= Hermann Friedrich Bonorden =

German physician and mycologist

Hermann Friedrich Bonorden (28 August 1801 - 19 May 1884) was a German medical doctor and mycologist. During his career, he served as a Regimentarzt (regimental medical doctor) in Köln.

In 1866, Stephan Schulzer von Müggenburg named the fungi genus Bonordenia in his honor. The genus Bonordeniella was named after him by Albert Julius Otto Penzig and Pier Andrea Saccardo in 1901. Bonorden was the author of numerous mycological taxa; the following are some of the genera that he circumscribed:
- Fusicolla (1851).
- Hormomyces (1851).
- Cornicularia (1851), syn. Clavulinopsis.
- Polythecium (1861), syn.
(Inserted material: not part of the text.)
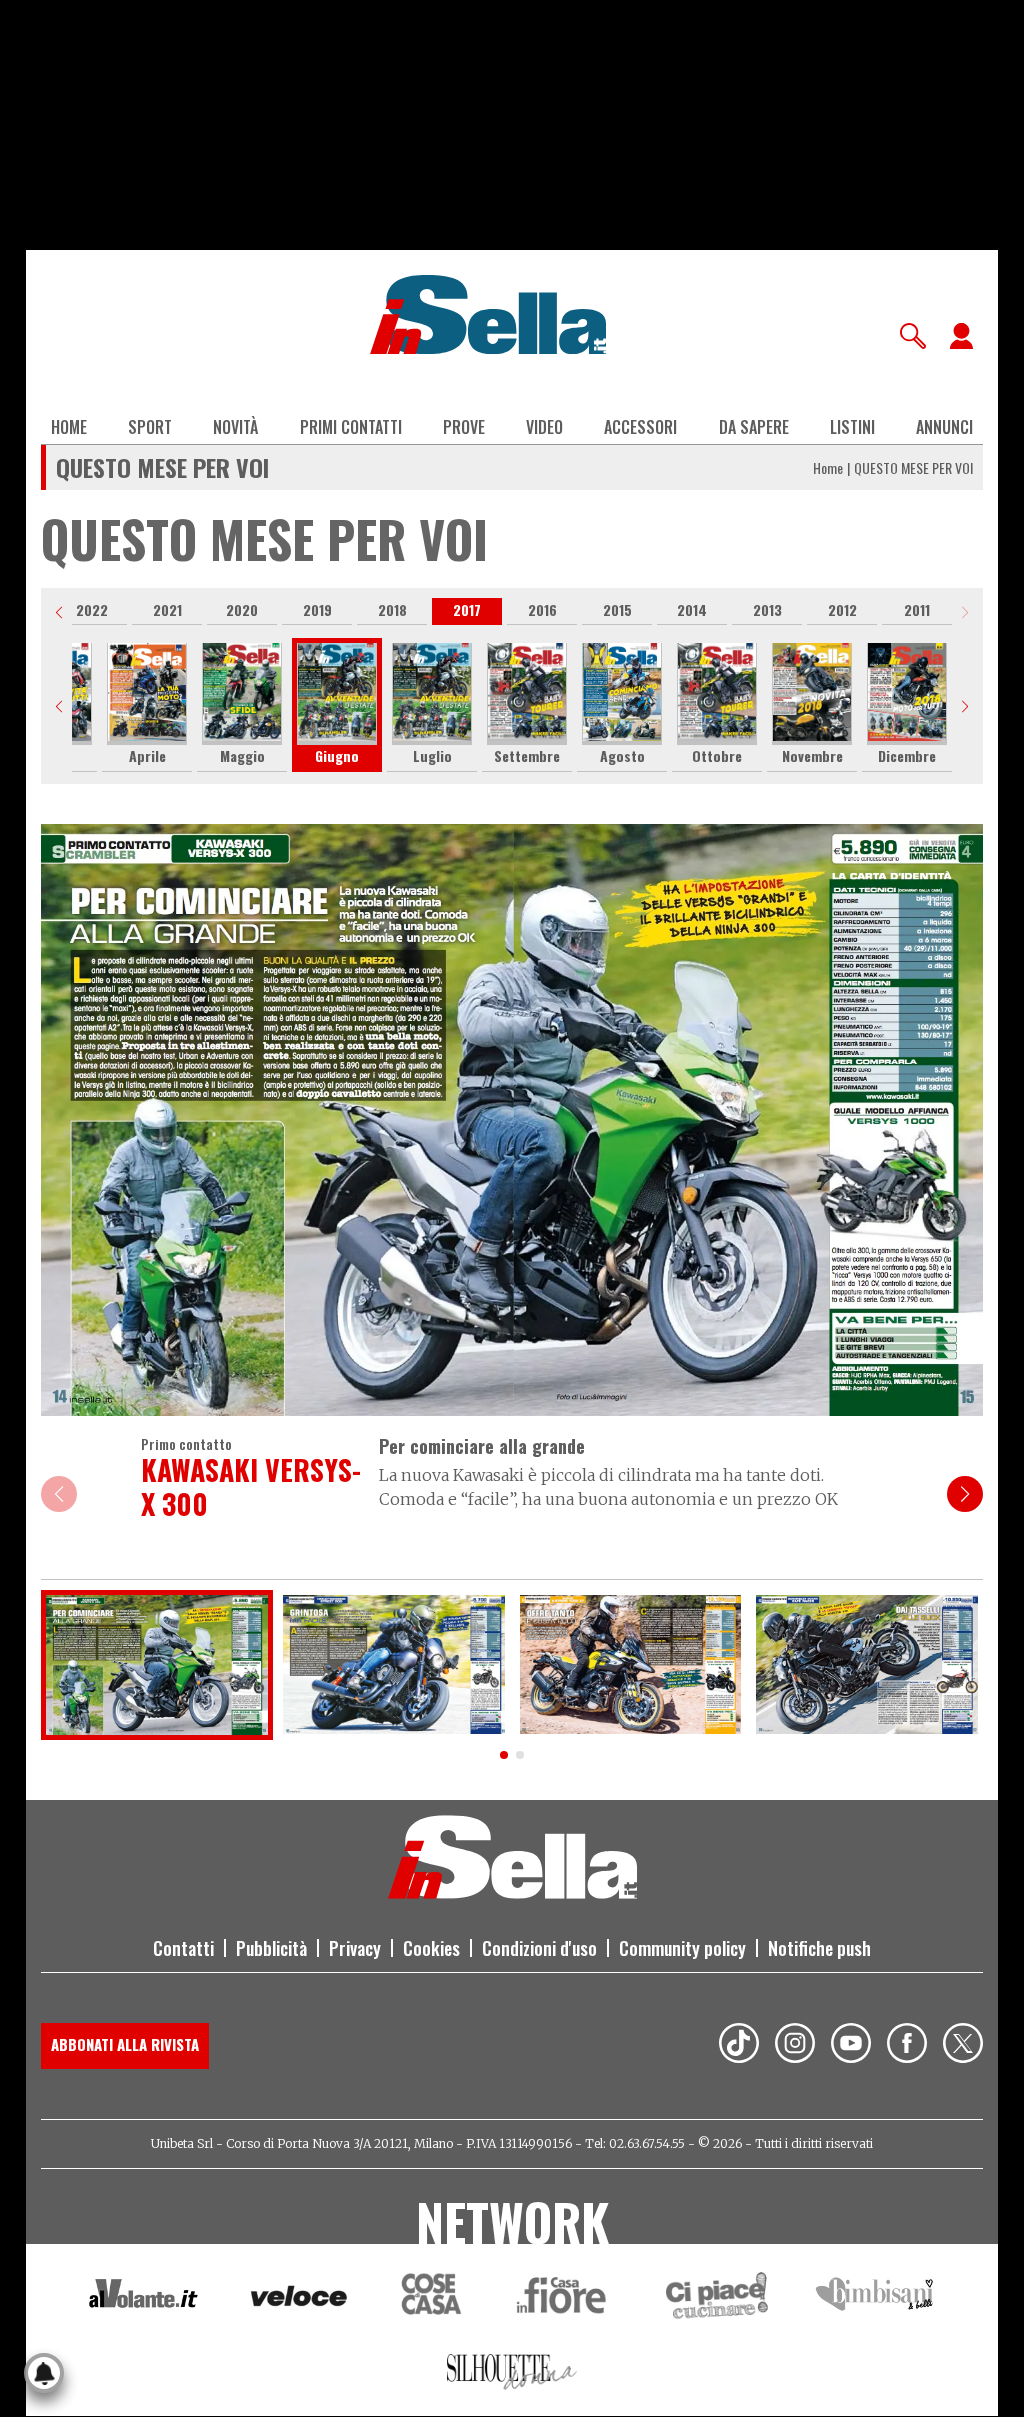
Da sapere (754, 427)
Fusicoccum.
- Byssitheca (1864), syn. Rosellinia.

== Written works ==
He was the author of books in the fields of medicine and mycology, the following are three of his mycological efforts:
- Handbuch der allgemeinen Mykologie, 1851 - Manual of general mycology.
- Zur Kenntniss einiger der wichtigsten Gattungen der Coniomyceten und Cryptomyceten, 1860 - To the knowledge of some of the major genera of Coniomycetes and Cryptomycetes.
- Abhandlungen aus dem Gebiete der Mykologie, 1864 - Treatises from the field of mycology.